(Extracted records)
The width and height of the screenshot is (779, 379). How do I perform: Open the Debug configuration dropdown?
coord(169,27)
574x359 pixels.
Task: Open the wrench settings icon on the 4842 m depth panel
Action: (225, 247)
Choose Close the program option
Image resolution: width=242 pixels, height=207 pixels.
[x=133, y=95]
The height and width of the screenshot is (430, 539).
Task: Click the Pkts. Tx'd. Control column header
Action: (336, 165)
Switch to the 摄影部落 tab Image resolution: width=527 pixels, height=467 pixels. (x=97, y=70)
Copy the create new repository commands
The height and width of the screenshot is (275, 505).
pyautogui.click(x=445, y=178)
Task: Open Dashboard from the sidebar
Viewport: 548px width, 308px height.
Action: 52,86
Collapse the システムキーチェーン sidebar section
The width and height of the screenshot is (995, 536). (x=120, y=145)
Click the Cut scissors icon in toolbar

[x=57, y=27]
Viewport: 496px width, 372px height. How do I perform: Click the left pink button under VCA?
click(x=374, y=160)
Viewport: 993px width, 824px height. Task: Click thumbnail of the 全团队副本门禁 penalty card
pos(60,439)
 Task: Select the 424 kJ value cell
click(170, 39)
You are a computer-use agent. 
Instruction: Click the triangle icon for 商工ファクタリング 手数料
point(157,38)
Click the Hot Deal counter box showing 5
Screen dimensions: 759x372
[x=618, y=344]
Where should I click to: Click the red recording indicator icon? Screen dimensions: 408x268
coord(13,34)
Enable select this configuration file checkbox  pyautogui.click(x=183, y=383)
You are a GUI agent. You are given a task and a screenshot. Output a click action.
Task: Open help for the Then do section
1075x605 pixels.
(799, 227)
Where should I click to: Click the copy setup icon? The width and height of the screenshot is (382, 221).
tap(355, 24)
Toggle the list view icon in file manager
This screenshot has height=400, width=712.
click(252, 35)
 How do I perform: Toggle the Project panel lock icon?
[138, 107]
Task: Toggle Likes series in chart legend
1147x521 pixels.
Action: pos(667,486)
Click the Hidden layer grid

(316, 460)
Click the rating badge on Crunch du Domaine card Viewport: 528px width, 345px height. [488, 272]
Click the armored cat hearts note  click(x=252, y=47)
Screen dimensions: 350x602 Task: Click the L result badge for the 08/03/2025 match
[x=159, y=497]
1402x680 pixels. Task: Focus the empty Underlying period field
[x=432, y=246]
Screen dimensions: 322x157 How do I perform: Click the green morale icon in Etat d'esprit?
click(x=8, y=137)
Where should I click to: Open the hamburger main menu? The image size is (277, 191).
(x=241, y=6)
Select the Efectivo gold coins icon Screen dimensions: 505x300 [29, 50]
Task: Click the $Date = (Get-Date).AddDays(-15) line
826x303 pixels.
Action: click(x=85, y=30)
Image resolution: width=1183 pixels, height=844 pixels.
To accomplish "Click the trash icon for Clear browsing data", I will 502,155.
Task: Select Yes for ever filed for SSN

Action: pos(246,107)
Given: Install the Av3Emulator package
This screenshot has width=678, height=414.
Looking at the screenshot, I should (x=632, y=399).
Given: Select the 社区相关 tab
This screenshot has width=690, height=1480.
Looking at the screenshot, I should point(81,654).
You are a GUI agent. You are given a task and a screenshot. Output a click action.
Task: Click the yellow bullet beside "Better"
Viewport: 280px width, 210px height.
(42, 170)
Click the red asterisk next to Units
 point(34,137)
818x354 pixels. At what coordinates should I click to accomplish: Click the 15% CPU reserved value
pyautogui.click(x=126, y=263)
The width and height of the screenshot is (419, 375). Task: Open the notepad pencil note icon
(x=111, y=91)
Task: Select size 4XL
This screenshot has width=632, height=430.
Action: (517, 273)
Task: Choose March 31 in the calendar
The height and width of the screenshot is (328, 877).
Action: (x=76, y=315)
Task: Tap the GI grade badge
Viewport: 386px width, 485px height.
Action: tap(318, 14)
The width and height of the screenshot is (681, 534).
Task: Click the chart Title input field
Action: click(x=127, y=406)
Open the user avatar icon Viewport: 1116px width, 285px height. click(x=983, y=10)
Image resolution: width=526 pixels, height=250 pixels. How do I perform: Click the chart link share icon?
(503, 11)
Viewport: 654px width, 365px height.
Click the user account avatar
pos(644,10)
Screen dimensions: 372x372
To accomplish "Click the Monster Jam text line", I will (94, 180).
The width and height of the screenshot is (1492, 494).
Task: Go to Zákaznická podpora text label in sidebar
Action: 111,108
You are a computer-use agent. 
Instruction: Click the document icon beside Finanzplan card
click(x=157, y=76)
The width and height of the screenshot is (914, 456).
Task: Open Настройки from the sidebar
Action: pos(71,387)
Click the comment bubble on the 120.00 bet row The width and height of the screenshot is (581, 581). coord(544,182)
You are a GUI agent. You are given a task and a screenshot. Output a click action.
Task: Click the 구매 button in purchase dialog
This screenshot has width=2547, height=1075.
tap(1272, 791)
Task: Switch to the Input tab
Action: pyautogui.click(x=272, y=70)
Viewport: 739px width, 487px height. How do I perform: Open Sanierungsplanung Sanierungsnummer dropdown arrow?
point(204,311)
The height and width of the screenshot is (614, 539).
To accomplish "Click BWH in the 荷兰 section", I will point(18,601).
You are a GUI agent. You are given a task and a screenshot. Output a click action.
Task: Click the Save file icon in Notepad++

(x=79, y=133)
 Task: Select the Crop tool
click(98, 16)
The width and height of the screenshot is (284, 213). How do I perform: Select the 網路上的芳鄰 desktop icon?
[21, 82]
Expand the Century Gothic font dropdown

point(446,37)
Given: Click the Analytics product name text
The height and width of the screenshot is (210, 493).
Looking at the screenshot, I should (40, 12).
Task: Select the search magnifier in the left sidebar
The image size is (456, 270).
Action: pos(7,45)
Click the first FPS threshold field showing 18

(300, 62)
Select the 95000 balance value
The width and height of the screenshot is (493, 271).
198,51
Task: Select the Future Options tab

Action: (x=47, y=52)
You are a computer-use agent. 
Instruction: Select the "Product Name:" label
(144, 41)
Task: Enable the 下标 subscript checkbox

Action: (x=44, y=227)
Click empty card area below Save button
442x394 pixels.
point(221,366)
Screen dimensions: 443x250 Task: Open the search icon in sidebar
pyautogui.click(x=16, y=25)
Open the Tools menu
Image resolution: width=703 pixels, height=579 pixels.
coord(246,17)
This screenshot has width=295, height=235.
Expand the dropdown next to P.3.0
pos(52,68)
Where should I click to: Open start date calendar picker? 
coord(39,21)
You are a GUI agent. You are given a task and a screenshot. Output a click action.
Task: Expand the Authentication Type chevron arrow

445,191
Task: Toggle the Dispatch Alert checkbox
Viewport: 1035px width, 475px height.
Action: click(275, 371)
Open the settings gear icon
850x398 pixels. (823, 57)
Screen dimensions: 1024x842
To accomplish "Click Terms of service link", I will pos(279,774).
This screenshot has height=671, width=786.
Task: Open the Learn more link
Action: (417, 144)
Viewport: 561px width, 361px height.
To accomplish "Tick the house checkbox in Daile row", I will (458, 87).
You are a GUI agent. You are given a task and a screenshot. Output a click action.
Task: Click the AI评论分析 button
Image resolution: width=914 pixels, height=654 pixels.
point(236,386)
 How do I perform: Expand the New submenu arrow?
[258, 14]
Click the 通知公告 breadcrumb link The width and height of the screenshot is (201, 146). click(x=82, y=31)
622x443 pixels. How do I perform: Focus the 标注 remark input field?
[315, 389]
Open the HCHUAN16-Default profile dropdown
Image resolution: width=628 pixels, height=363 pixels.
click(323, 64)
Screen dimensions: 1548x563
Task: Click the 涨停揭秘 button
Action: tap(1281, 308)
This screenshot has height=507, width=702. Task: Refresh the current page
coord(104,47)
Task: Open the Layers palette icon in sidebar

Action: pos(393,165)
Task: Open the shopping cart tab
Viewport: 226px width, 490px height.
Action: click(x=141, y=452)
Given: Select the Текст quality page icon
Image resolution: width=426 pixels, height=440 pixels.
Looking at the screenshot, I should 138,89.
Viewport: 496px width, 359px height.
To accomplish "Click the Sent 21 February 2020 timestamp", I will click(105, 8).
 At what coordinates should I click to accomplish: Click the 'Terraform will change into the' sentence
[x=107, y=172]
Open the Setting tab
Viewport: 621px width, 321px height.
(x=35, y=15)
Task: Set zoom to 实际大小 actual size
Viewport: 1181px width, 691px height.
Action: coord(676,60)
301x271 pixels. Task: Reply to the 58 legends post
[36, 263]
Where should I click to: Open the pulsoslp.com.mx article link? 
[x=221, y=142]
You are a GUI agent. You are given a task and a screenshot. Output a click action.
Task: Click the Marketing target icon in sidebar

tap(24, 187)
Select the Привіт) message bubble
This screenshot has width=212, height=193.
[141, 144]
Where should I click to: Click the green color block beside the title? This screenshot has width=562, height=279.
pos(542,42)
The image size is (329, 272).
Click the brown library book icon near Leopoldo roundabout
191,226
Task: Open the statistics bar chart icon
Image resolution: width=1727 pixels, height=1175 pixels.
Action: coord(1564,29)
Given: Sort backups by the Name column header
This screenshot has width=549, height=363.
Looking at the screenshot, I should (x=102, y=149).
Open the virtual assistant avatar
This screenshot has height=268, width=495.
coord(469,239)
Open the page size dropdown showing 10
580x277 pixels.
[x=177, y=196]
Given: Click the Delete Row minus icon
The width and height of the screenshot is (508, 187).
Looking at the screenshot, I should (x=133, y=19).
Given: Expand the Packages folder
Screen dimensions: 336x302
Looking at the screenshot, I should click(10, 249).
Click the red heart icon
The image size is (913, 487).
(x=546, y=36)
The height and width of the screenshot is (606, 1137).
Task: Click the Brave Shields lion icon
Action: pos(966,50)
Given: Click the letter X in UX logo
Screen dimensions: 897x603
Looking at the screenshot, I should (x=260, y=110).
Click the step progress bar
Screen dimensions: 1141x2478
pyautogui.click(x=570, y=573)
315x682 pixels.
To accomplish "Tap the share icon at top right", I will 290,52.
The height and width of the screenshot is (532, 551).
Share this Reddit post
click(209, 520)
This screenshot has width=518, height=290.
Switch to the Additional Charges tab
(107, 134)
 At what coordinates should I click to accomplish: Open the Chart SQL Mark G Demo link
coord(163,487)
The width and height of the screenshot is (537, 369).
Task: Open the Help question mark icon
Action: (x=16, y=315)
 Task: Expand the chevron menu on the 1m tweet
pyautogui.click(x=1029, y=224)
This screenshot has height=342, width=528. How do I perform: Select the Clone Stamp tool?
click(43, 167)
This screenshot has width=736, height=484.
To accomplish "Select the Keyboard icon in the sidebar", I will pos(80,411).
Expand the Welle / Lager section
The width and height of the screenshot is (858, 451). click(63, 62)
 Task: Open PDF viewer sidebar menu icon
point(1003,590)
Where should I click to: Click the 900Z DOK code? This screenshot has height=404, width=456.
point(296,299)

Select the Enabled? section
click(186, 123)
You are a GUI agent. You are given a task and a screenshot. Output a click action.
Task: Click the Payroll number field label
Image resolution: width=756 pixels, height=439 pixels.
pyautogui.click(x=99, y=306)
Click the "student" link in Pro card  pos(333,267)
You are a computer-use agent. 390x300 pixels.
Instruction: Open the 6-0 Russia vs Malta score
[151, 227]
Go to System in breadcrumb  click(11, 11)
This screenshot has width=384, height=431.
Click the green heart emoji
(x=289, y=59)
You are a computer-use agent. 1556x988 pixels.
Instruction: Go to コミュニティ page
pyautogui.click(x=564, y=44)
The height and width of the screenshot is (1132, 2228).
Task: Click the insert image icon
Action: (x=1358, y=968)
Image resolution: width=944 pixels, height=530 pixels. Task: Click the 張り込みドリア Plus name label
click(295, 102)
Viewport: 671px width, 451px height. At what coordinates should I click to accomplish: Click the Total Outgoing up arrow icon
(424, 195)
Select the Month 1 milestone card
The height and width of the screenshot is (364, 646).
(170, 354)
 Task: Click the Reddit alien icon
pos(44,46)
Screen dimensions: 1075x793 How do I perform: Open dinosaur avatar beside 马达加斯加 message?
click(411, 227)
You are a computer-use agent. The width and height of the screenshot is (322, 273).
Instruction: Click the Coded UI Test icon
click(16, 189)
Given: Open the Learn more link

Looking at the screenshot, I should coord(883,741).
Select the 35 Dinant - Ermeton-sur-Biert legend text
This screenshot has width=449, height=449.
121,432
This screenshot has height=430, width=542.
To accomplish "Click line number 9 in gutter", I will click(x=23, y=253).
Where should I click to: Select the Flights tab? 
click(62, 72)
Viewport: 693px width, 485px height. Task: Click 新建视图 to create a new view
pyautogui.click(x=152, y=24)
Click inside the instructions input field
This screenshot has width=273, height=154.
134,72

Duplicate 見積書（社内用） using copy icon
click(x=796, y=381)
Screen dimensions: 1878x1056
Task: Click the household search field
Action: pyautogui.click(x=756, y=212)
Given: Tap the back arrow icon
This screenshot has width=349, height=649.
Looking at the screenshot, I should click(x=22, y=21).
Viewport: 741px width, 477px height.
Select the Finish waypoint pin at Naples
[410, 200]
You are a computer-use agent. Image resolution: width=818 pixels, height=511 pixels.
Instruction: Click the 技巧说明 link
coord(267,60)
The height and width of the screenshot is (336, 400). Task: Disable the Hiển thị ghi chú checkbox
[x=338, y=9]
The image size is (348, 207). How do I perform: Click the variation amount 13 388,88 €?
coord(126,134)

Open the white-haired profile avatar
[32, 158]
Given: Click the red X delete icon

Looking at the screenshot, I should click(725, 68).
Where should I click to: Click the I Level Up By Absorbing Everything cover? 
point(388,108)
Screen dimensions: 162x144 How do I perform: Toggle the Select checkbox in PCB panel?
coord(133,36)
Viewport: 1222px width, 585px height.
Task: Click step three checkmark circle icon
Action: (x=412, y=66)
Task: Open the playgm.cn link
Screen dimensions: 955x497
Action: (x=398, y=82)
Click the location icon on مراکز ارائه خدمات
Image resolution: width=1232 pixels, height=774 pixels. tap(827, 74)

» **Exercise details**
Nothing but the lines from the top of the entries above through the line with "Choose Close the program option" should be set down, each exactly as written.

» **Answer to this problem**
The width and height of the screenshot is (779, 379). How do I perform: Open the Debug configuration dropdown?
coord(169,27)
574x359 pixels.
Task: Open the wrench settings icon on the 4842 m depth panel
Action: (225, 247)
Choose Close the program option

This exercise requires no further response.